**What is being asked**
Your answer should consist only of the lines below from the one with "günther & schabert (713, 76)" through the one with "energy (250, 94)", copied exactly.

[Dataset entries]

++++++++++

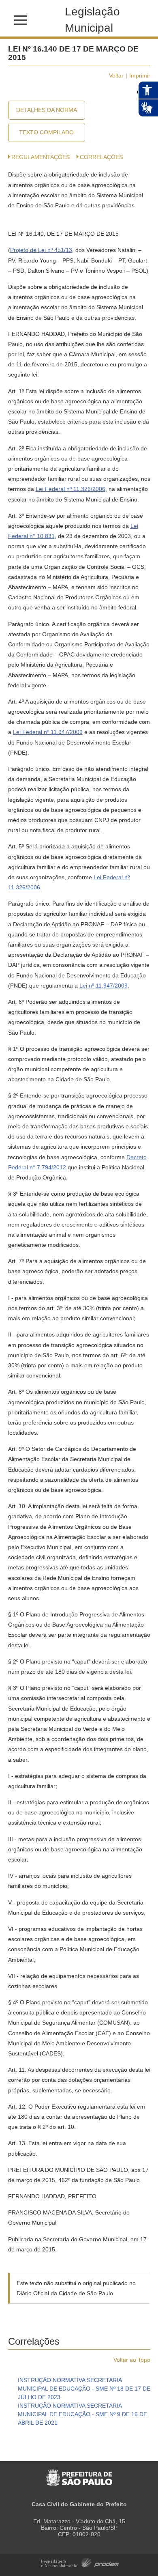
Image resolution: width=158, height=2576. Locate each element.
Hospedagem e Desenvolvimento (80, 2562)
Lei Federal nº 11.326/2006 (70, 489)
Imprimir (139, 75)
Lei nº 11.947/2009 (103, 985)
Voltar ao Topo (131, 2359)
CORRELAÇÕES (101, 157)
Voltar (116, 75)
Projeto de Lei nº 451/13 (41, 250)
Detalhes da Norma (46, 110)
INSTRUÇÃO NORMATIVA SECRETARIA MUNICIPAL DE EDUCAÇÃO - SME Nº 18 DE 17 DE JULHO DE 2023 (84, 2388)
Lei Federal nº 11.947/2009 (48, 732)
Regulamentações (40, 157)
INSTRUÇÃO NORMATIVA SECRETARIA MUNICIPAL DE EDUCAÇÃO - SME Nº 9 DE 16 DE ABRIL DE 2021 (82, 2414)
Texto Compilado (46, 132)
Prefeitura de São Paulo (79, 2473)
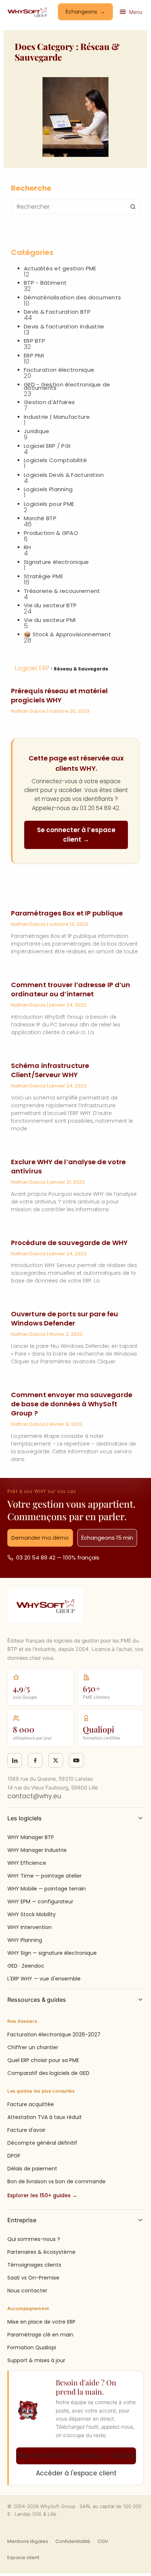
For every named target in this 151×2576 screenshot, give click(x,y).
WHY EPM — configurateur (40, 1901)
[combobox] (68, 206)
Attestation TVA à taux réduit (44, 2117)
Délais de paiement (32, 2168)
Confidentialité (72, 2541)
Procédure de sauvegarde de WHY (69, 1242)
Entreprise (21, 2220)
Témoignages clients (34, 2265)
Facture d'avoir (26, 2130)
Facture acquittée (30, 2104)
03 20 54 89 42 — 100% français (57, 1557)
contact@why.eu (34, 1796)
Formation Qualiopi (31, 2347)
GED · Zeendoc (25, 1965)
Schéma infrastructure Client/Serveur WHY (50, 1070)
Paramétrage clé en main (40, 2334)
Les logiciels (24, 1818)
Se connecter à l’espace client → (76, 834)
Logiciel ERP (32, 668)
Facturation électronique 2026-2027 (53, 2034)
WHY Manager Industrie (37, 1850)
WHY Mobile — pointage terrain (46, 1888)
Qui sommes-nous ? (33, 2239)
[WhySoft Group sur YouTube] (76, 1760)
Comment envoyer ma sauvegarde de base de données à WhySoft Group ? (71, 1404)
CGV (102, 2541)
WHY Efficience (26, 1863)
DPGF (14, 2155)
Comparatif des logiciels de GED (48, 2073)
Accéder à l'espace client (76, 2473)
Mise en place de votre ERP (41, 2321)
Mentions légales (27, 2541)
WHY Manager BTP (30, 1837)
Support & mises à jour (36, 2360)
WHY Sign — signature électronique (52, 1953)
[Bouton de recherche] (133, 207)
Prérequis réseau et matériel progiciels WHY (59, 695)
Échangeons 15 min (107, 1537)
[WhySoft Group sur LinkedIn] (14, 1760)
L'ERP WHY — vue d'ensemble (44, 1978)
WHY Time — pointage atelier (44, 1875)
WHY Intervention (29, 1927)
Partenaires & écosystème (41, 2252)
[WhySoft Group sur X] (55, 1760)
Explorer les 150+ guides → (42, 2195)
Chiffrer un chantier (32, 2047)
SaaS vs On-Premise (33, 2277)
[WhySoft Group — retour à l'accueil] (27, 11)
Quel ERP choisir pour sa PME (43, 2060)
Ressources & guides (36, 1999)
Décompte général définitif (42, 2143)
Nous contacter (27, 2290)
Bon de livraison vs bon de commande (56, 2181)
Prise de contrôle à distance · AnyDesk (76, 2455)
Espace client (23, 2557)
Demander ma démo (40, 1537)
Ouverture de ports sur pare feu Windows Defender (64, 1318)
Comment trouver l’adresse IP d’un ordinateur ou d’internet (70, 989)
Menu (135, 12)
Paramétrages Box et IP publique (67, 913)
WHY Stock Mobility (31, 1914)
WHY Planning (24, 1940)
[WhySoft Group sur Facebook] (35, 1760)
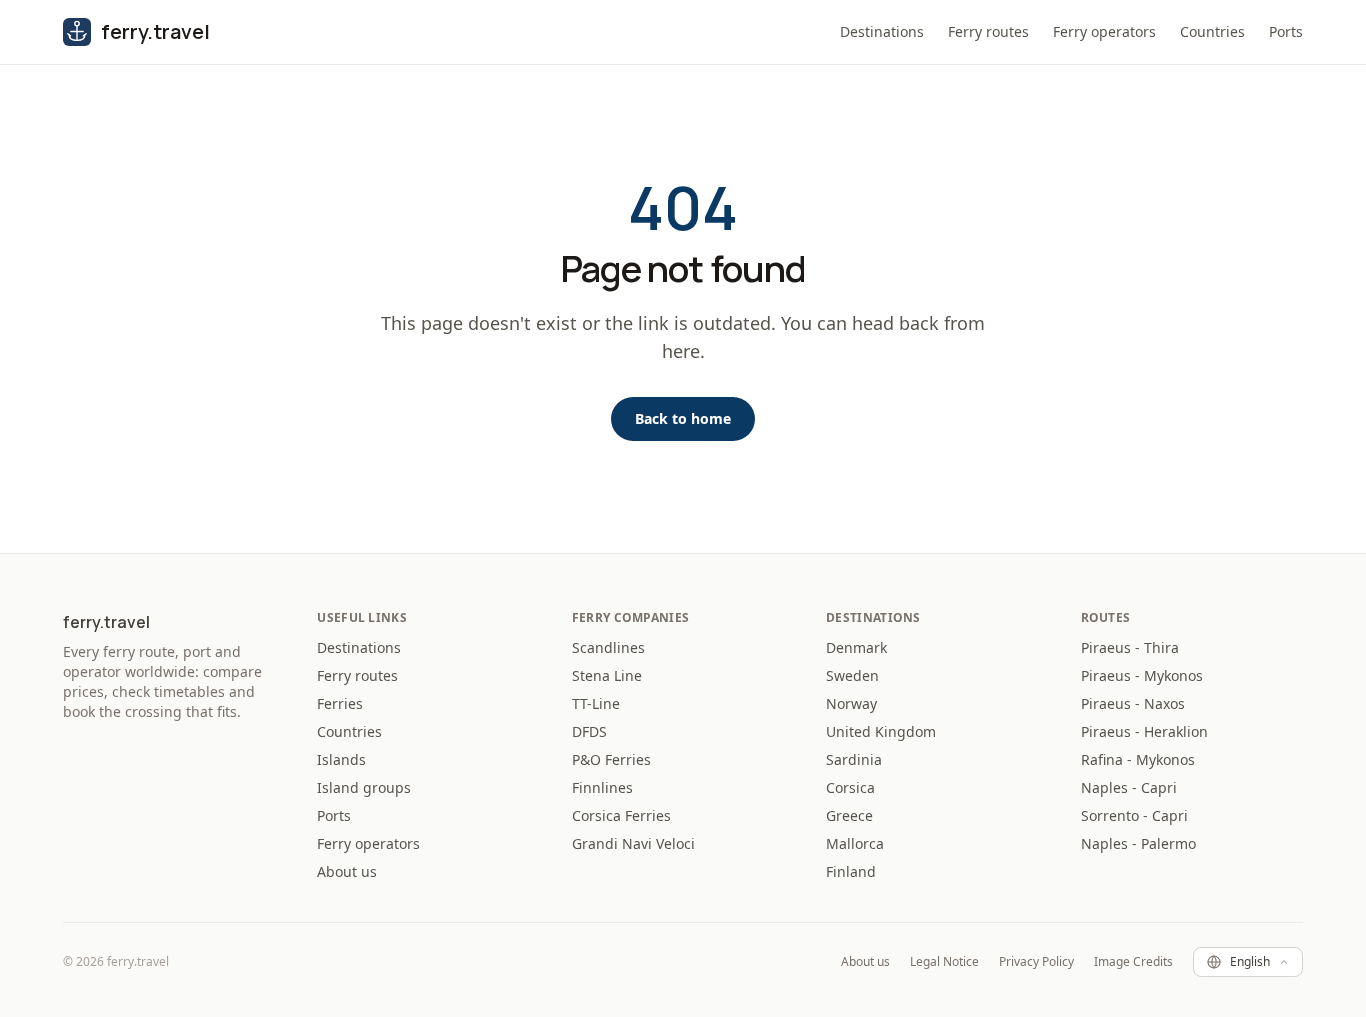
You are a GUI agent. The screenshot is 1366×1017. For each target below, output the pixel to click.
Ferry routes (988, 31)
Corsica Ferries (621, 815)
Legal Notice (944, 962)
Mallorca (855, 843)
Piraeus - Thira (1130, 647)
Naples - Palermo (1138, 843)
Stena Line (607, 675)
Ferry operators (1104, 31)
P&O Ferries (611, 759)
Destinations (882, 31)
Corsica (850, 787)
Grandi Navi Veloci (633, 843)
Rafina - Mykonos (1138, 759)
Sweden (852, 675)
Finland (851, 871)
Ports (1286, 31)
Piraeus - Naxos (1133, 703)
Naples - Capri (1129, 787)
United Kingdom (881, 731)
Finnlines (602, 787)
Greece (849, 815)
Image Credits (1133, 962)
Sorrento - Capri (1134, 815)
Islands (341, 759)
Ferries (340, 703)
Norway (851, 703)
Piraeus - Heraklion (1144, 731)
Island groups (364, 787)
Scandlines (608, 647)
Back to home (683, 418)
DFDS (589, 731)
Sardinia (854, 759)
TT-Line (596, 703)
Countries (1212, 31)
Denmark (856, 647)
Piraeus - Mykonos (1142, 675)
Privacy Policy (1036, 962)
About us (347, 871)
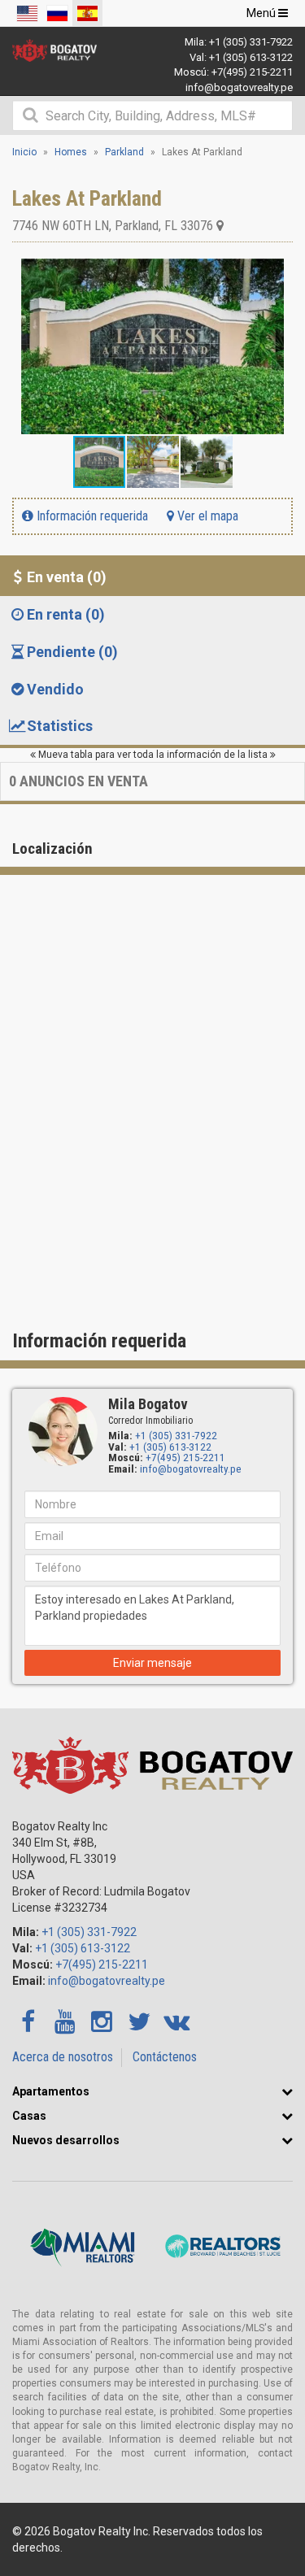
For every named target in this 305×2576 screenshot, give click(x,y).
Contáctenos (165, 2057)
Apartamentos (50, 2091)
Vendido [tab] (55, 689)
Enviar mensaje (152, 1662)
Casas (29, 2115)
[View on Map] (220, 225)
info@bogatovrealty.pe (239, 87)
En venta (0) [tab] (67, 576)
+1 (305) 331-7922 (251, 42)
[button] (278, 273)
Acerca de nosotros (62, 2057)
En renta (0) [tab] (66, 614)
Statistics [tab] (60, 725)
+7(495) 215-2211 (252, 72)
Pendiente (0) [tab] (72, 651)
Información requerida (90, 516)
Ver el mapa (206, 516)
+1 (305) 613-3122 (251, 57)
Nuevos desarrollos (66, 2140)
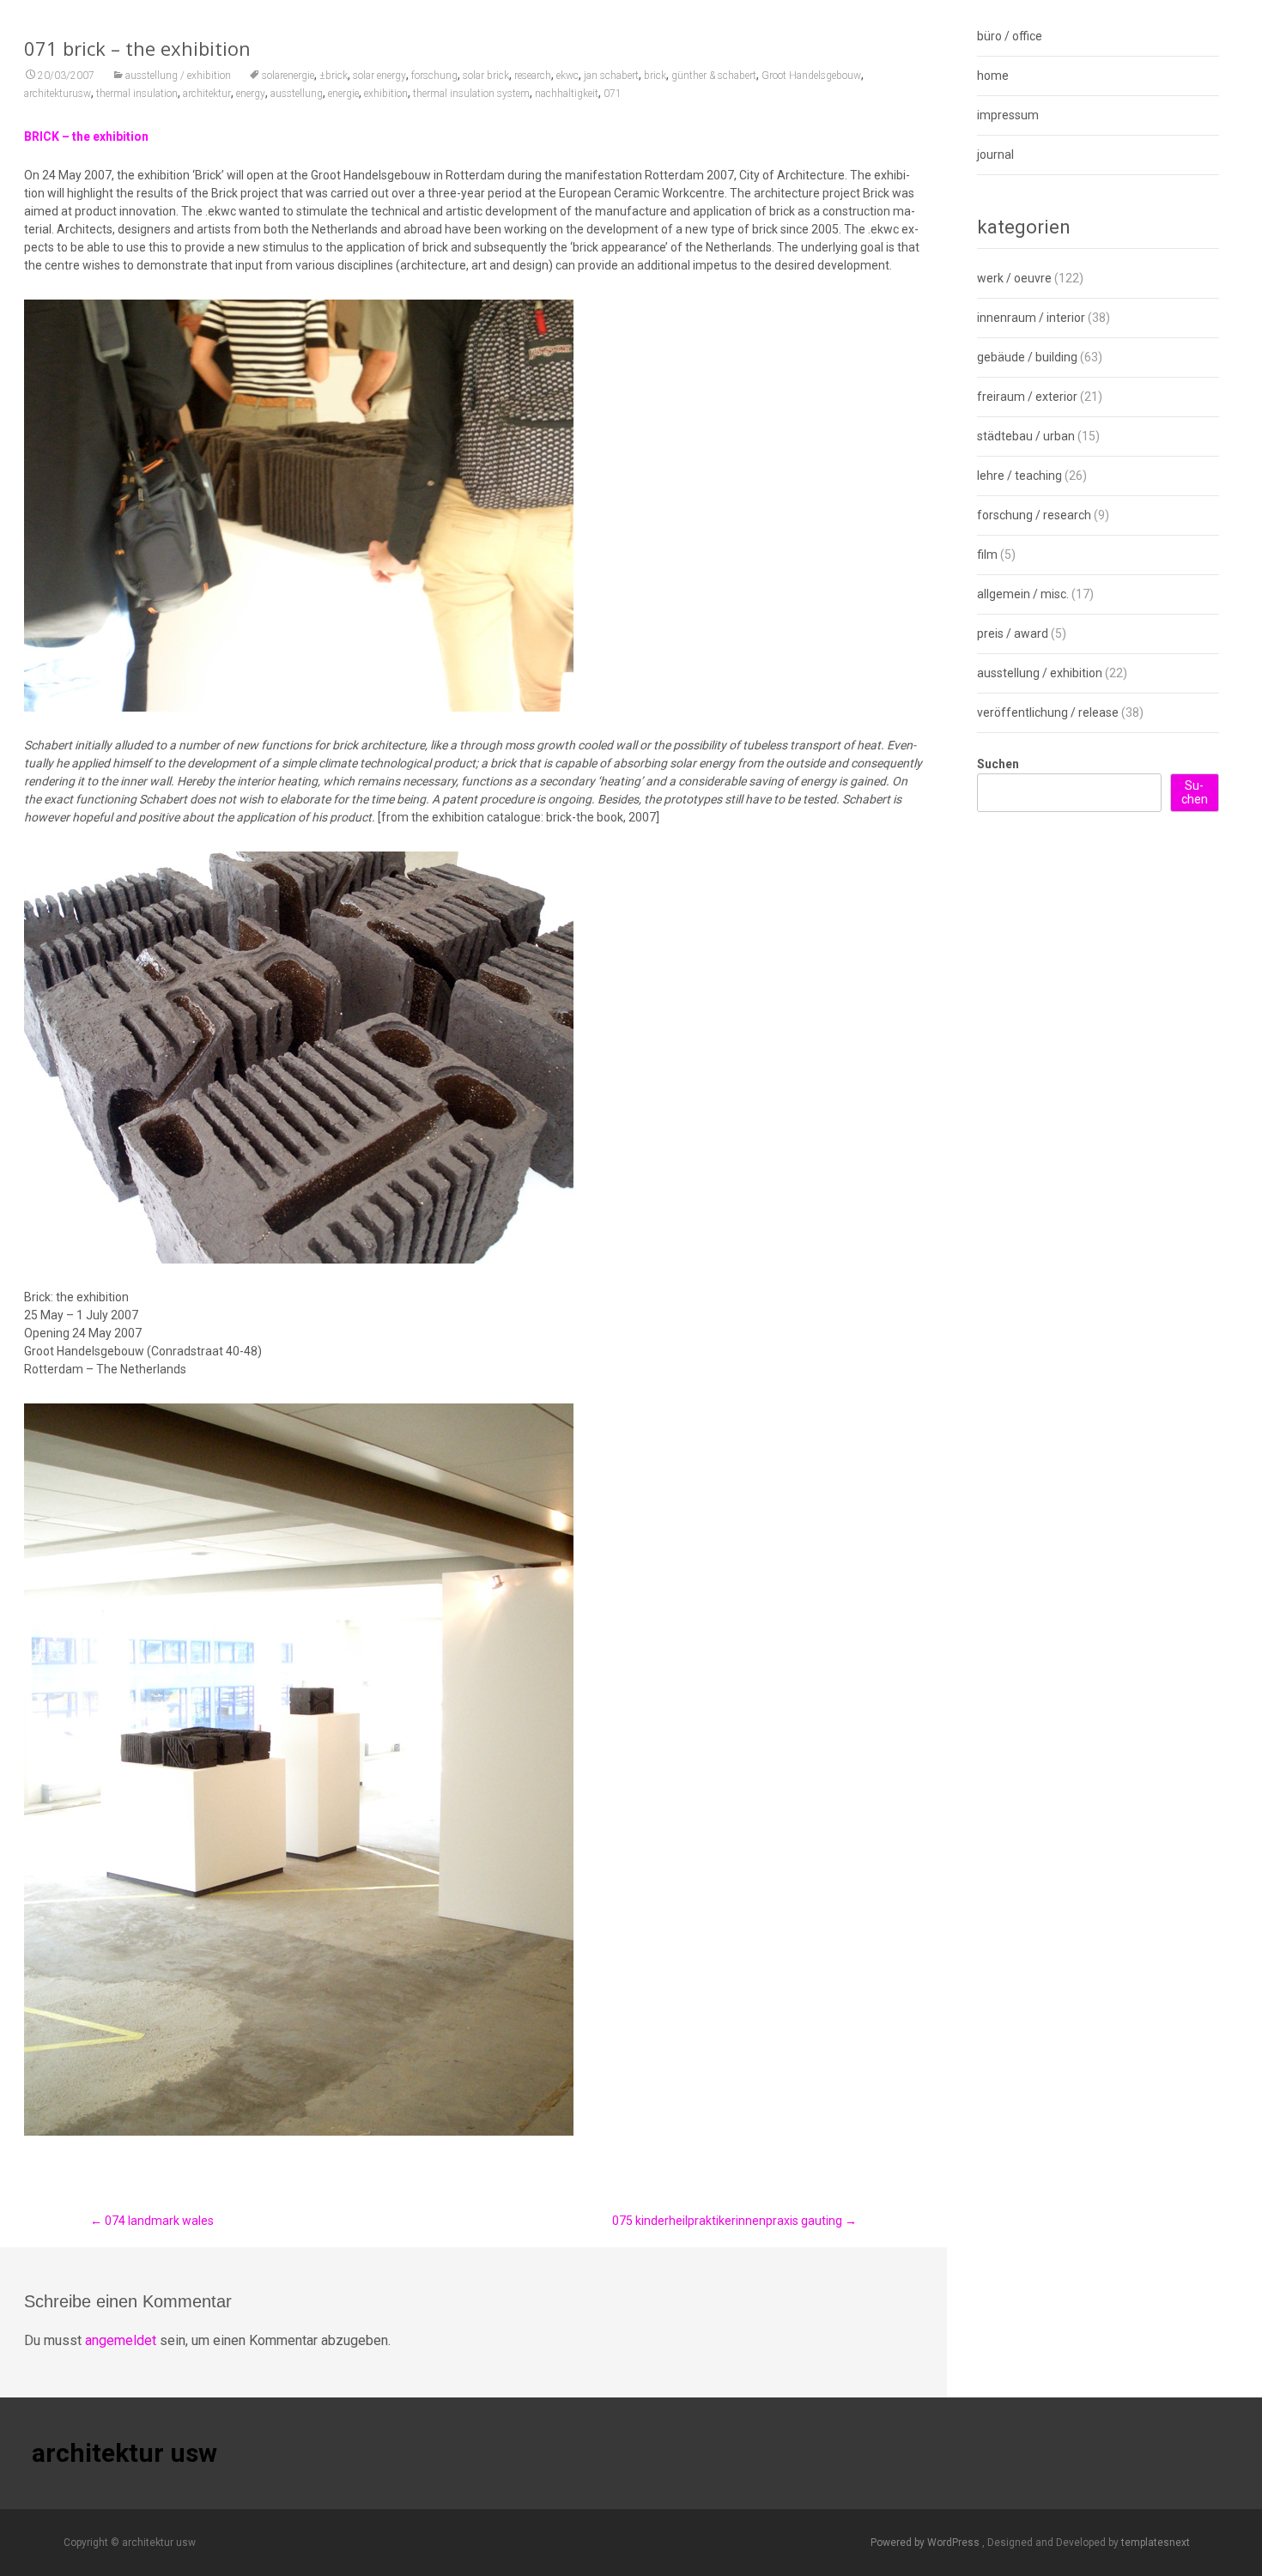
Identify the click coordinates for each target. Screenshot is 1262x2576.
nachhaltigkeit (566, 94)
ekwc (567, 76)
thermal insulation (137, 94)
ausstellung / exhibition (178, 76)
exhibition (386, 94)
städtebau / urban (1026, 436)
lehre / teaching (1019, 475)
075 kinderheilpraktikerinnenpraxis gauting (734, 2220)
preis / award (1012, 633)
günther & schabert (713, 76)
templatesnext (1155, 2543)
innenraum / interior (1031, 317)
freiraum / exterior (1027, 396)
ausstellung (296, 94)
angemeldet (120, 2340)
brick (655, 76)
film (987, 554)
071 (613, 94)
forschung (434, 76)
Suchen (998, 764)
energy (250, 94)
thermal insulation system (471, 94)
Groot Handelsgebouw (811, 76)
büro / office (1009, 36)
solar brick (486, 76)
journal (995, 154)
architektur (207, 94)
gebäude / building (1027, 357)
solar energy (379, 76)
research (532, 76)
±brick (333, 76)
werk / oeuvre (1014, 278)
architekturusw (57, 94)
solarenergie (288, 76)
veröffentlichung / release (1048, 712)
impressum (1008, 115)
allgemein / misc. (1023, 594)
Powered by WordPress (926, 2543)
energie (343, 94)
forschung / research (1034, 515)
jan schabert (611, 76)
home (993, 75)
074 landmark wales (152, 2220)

++++++++++

**Completed exercise**
günther & schabert (713, 76)
templatesnext (1155, 2543)
innenraum / interior (1031, 317)
freiraum / exterior (1027, 396)
ausstellung (296, 94)
angemeldet (120, 2340)
brick (655, 76)
film (987, 554)
071 (613, 94)
forschung (434, 76)
Suchen (998, 764)
energy (250, 94)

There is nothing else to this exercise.